O plenário também julgou referendo em liminar na ação direta de inconstitucionalidade por omissão (ADO) 56, ajuizada pela Rede Sustentabilidade. Na ação, o partido alegou haver “omissão inconstitucional e consequente mora legislativa” dos presidentes da República, da Câmara dos Deputados e do Senado Federal na instituição de renda mínima temporária durante a crise socioeconômica ocasionada pela pandemia ligada ao novo coronavírus. Por maioria, os ministros entenderam que a ação foi prejudicada por perda de objeto.

O relator, ministro Marco Aurélio Mello, havia negado o seguimento da ação por entender que a ADO não é instrumento cabível para sanar esse tipo de demanda.

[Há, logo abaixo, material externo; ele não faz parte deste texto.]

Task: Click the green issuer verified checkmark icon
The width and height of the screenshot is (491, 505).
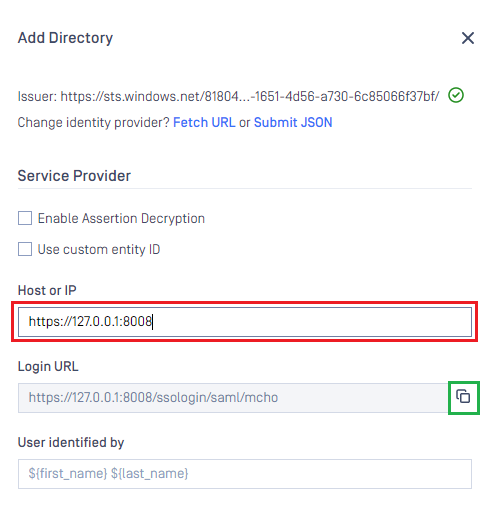Action: tap(456, 96)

O ministro reiterou seu voto no plenário.

O ministro Edson Fachin abriu a divergência e entendeu que a ação seria cabível, mas que perdeu o objeto para concessão de liminar, já que após o ajuizamento, o presidente Jair Bolsonaro instituiu o Benefício Emergencial por meio da MP 936. Ainda assim, votou pelo prosseguimento da ação para que o plenário pudesse julgar, no futuro, o mérito do pedido relativo a criação de uma renda básica.

O ministro Luís Roberto Barroso, por sua vez, entendeu que a ação é cabível, mas que perdeu o objeto por superveniência da MP 936. Barroso foi acompanhado por Alexandre de Moraes, Rosa Weber, Cármen Lúcia, Luiz Fux, Ricardo Lewandowski, Gilmar Mendes e Dias Toffoli. Assim, seu voto foi vencedor e o ministro ficou como redator para o acórdão.